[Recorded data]
• • • • • • •
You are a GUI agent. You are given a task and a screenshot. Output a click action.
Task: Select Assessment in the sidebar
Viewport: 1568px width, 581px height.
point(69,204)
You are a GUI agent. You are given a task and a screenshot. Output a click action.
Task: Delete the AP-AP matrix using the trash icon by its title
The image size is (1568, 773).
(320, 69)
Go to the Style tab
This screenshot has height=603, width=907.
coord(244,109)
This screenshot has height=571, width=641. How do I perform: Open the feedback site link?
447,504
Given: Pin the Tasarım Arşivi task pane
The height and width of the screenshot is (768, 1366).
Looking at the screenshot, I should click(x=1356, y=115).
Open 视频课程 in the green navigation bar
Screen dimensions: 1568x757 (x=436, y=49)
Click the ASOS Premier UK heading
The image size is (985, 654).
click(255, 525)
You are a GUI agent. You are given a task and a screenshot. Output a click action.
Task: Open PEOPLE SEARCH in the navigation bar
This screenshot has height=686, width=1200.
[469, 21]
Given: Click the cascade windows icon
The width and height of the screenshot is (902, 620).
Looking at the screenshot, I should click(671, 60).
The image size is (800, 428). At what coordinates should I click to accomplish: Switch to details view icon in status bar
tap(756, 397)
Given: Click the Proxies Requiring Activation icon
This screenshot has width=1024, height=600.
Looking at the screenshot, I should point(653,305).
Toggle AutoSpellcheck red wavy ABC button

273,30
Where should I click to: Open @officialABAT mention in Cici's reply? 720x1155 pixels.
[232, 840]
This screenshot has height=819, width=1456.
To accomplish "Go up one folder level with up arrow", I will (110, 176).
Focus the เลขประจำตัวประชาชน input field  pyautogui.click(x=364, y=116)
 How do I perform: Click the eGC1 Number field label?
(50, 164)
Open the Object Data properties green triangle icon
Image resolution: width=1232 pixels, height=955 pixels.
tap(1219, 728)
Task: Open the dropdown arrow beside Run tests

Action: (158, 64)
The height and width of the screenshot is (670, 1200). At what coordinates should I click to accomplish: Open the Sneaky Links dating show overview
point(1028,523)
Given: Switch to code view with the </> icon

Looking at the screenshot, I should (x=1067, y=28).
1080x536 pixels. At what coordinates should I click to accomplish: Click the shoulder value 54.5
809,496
• • • • • • •
WHAT YOU HAVE TO DO: Would you please restate all of the entries exactly?

TASK OUTPUT:
You are a GUI agent. You are given a task and a screenshot. Output a click action.
Task: Select Assessment in the sidebar
Viewport: 1568px width, 581px height.
point(69,204)
You are a GUI agent. You are given a task and a screenshot. Output a click action.
Task: Delete the AP-AP matrix using the trash icon by its title
The image size is (1568, 773).
(320, 69)
Go to the Style tab
This screenshot has height=603, width=907.
coord(244,109)
This screenshot has height=571, width=641. How do I perform: Open the feedback site link?
447,504
Given: Pin the Tasarım Arşivi task pane
The height and width of the screenshot is (768, 1366).
Looking at the screenshot, I should click(x=1356, y=115).
Open 视频课程 in the green navigation bar
Screen dimensions: 1568x757 (x=436, y=49)
Click the ASOS Premier UK heading
The image size is (985, 654).
click(255, 525)
You are a GUI agent. You are given a task and a screenshot. Output a click action.
Task: Open PEOPLE SEARCH in the navigation bar
This screenshot has height=686, width=1200.
[469, 21]
Given: Click the cascade windows icon
The width and height of the screenshot is (902, 620).
Looking at the screenshot, I should click(671, 60).
The image size is (800, 428). At what coordinates should I click to accomplish: Switch to details view icon in status bar
tap(756, 397)
Given: Click the Proxies Requiring Activation icon
This screenshot has width=1024, height=600.
Looking at the screenshot, I should point(653,305).
Toggle AutoSpellcheck red wavy ABC button

273,30
Where should I click to: Open @officialABAT mention in Cici's reply? 720x1155 pixels.
[232, 840]
This screenshot has height=819, width=1456.
To accomplish "Go up one folder level with up arrow", I will (110, 176).
Focus the เลขประจำตัวประชาชน input field  pyautogui.click(x=364, y=116)
 How do I perform: Click the eGC1 Number field label?
(50, 164)
Open the Object Data properties green triangle icon
Image resolution: width=1232 pixels, height=955 pixels.
tap(1219, 728)
Task: Open the dropdown arrow beside Run tests

Action: (158, 64)
The height and width of the screenshot is (670, 1200). At what coordinates should I click to accomplish: Open the Sneaky Links dating show overview
point(1028,523)
Given: Switch to code view with the </> icon

Looking at the screenshot, I should (x=1067, y=28).
1080x536 pixels. At what coordinates should I click to accomplish: Click the shoulder value 54.5
809,496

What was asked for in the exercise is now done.